What to work on
Please set down only the lines from the one containing "Given: Click the AWS logo home icon" through the end of the entries below, exactly, minus any pictures.

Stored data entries
•••

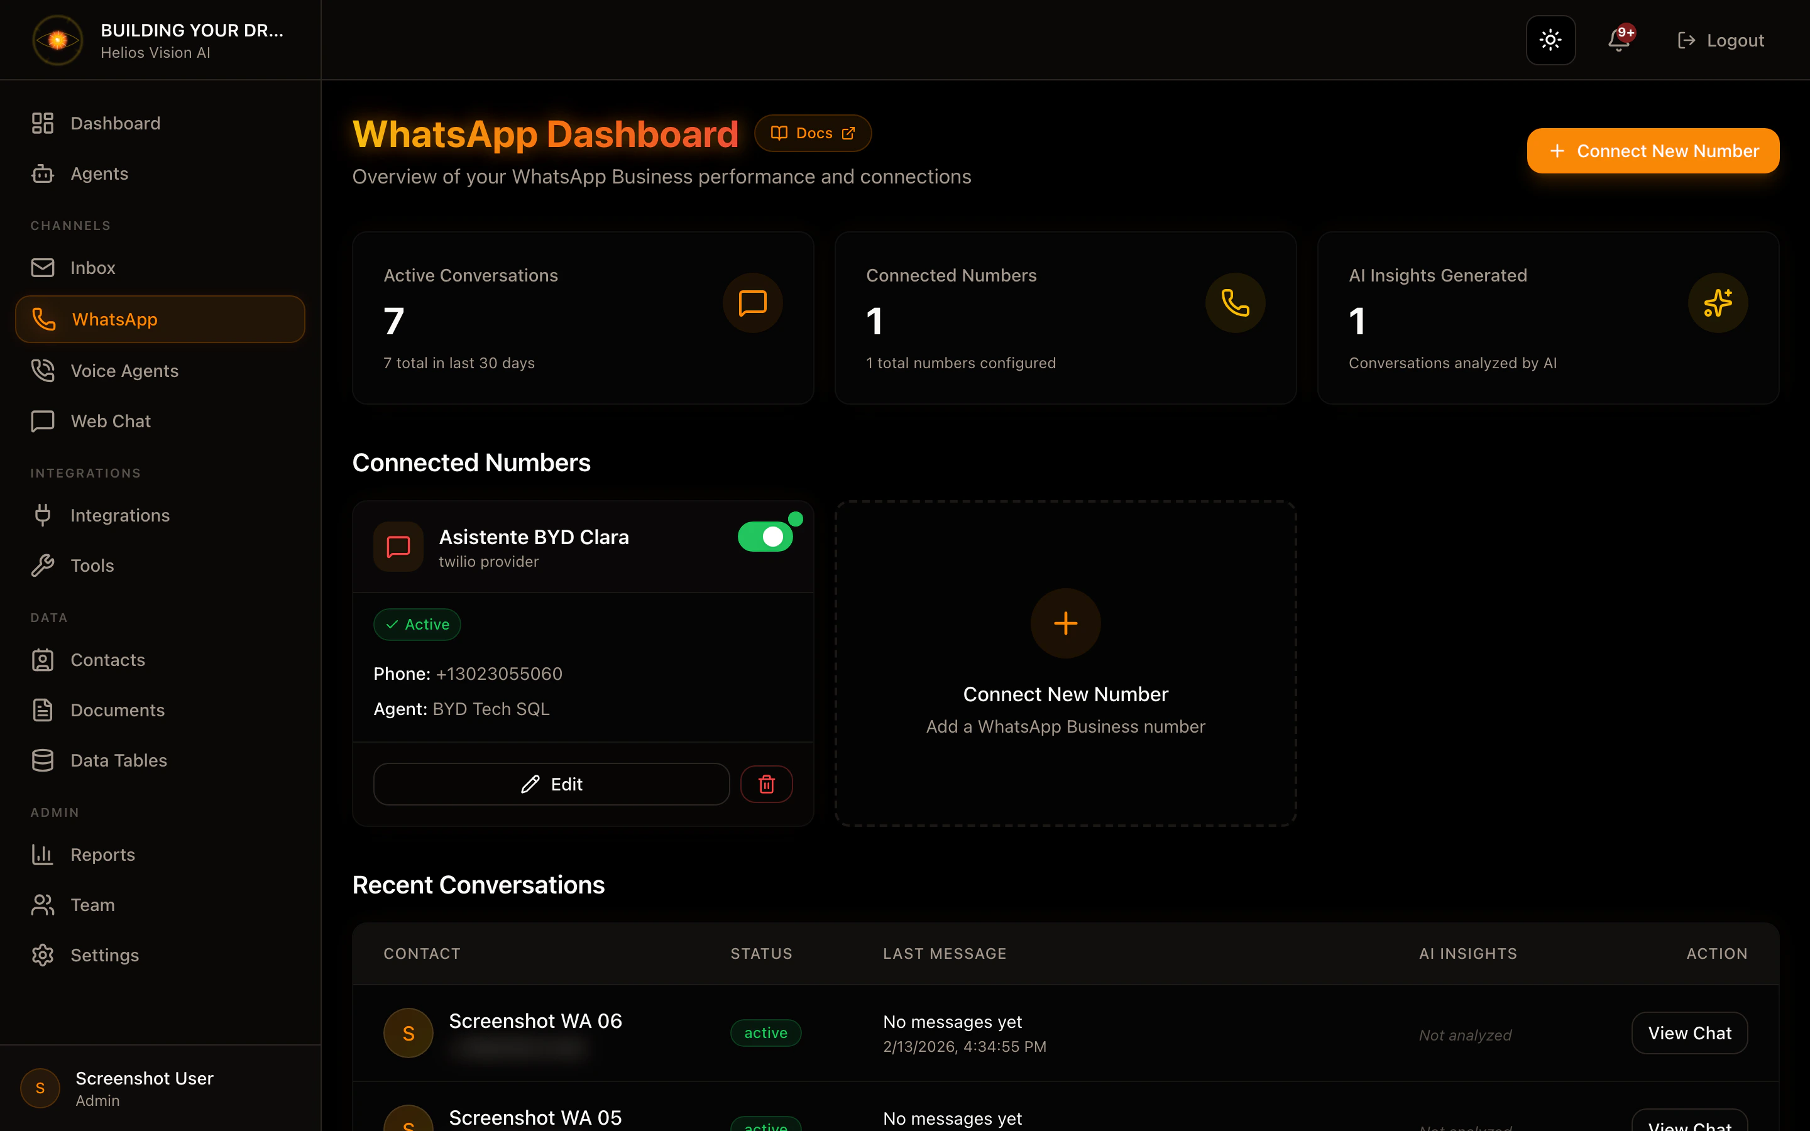The width and height of the screenshot is (1810, 1131).
Task: Click the Helios Vision AI logo
Action: (58, 40)
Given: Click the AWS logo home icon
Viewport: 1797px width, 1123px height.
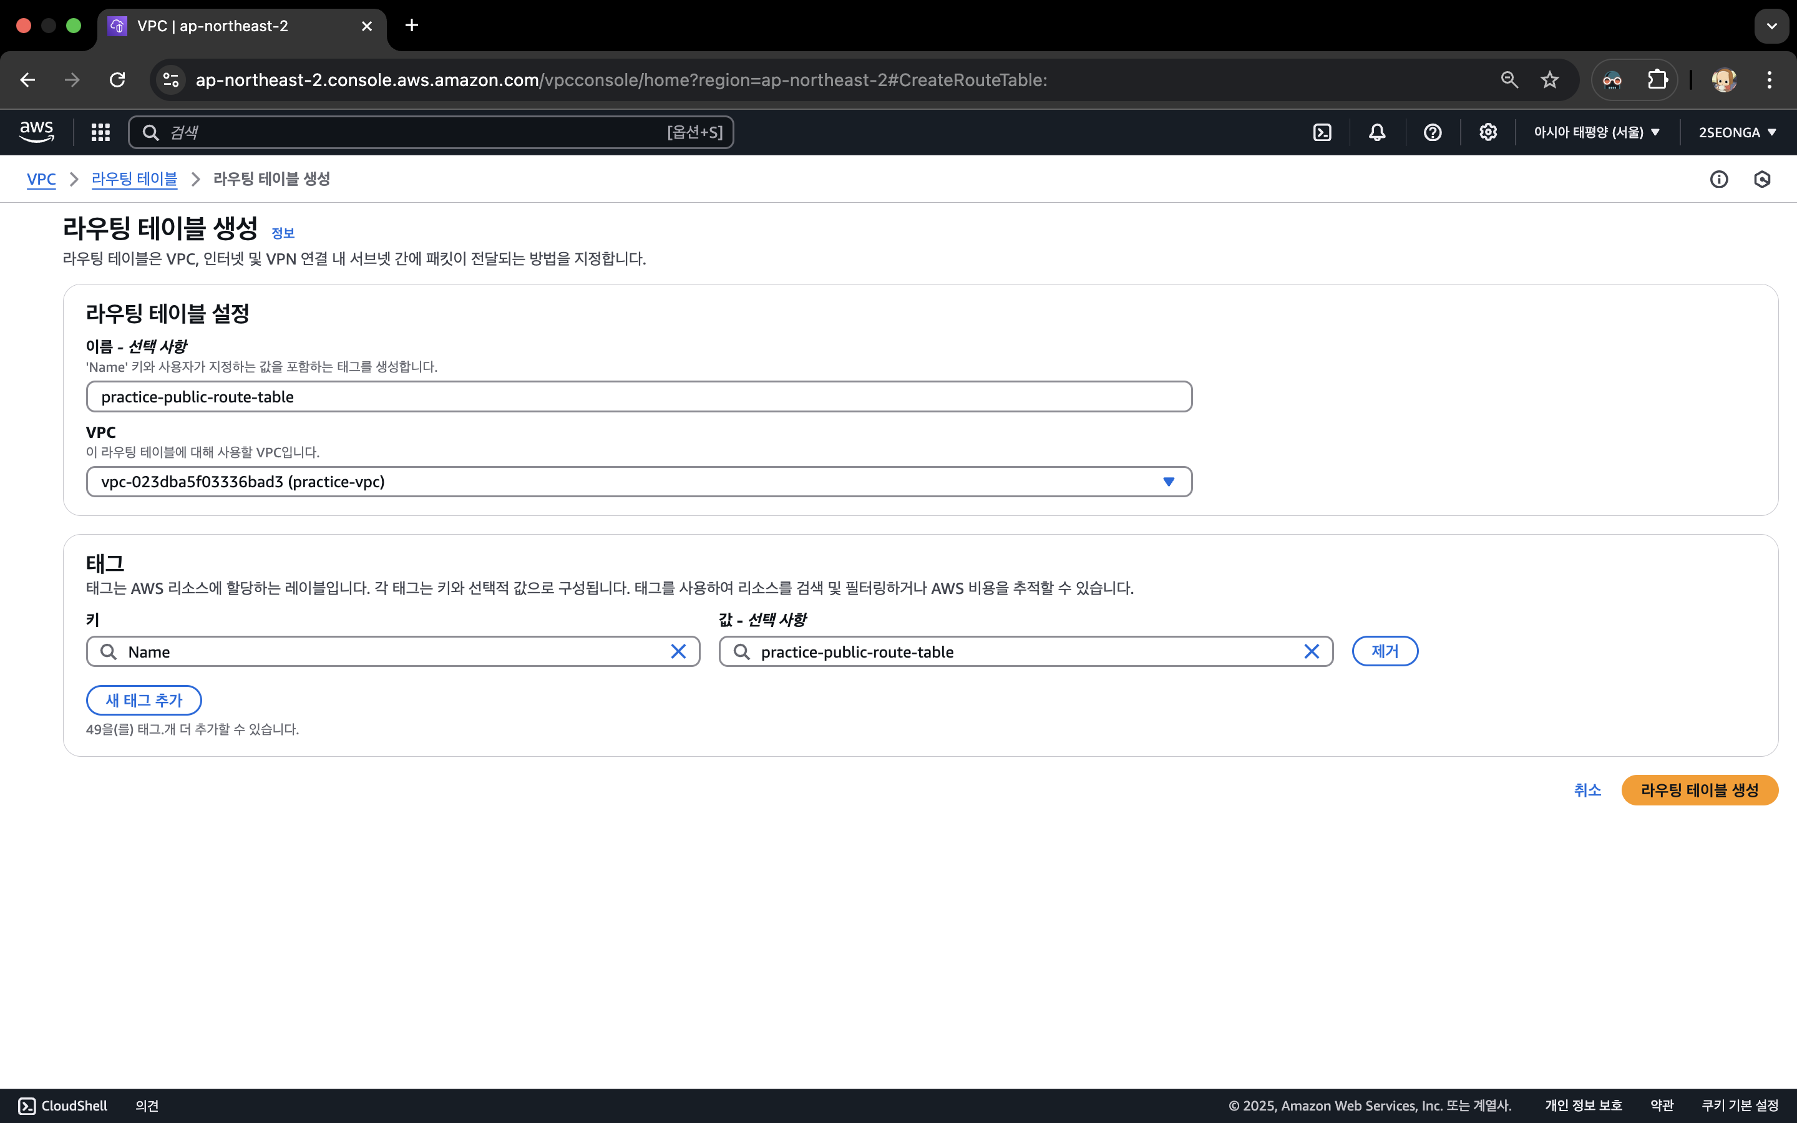Looking at the screenshot, I should pyautogui.click(x=36, y=132).
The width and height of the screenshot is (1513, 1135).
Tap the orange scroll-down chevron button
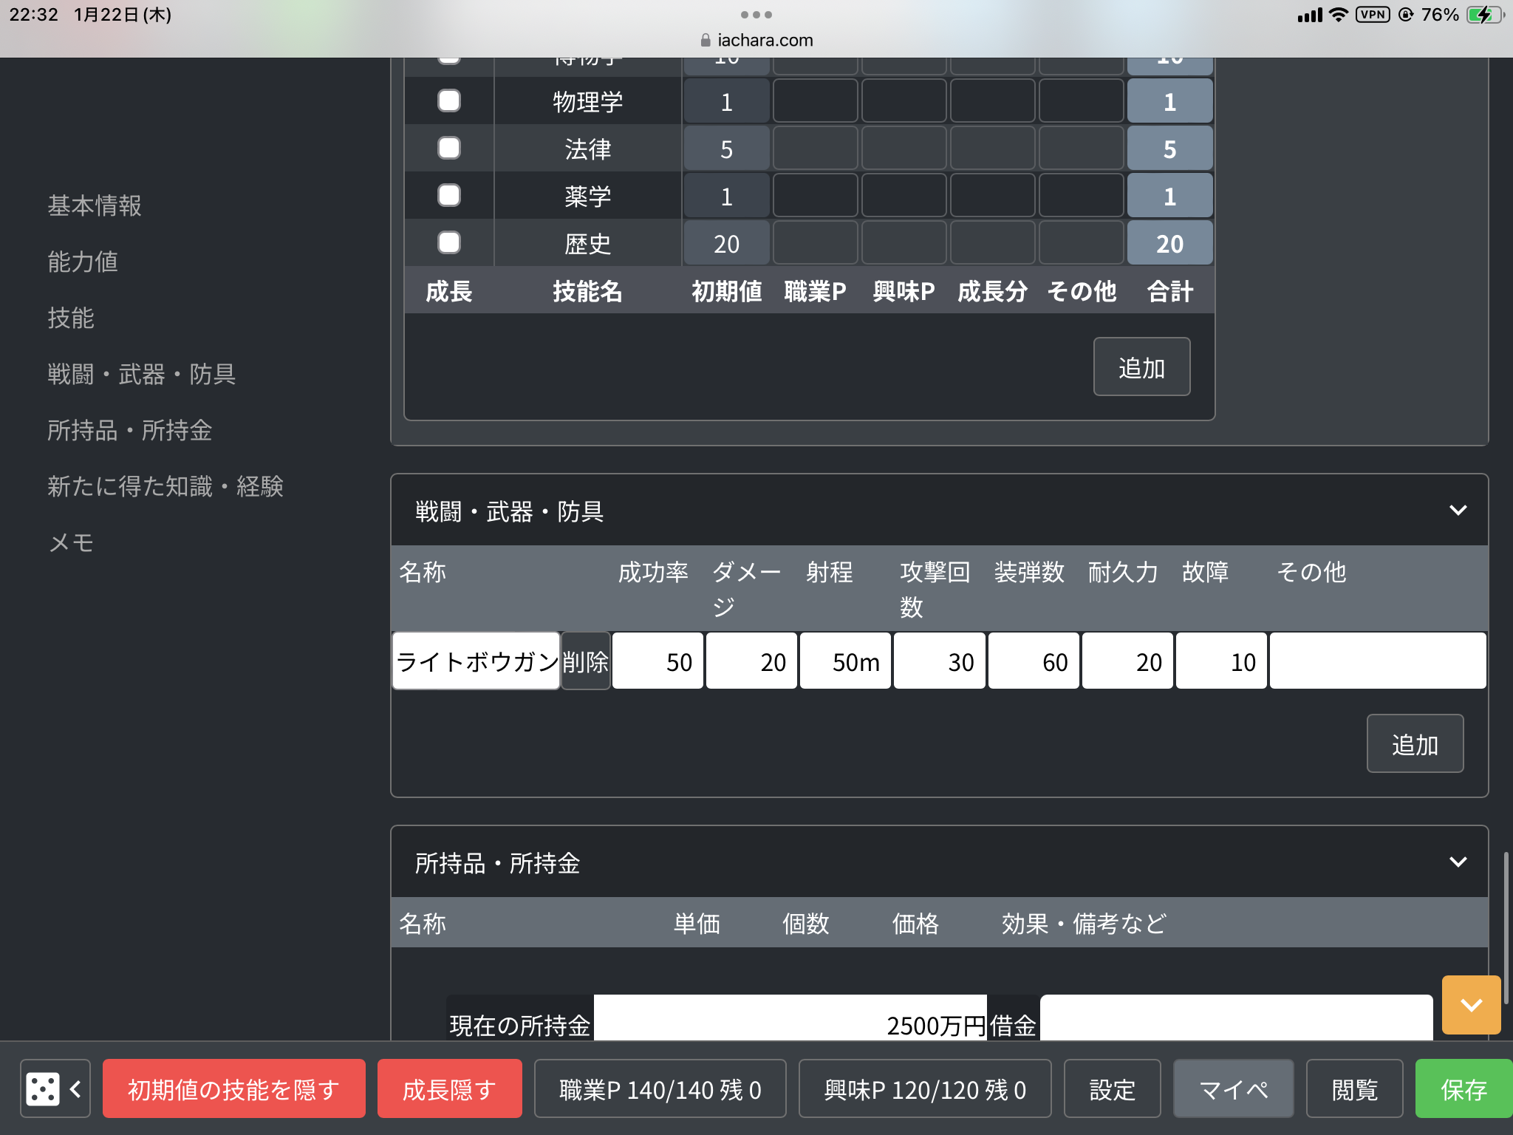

•••

Answer to the problem
Given: Click the AWS logo home icon
Viewport: 1797px width, 1123px height.
Looking at the screenshot, I should pyautogui.click(x=36, y=132).
The width and height of the screenshot is (1513, 1135).
Tap the orange scroll-down chevron button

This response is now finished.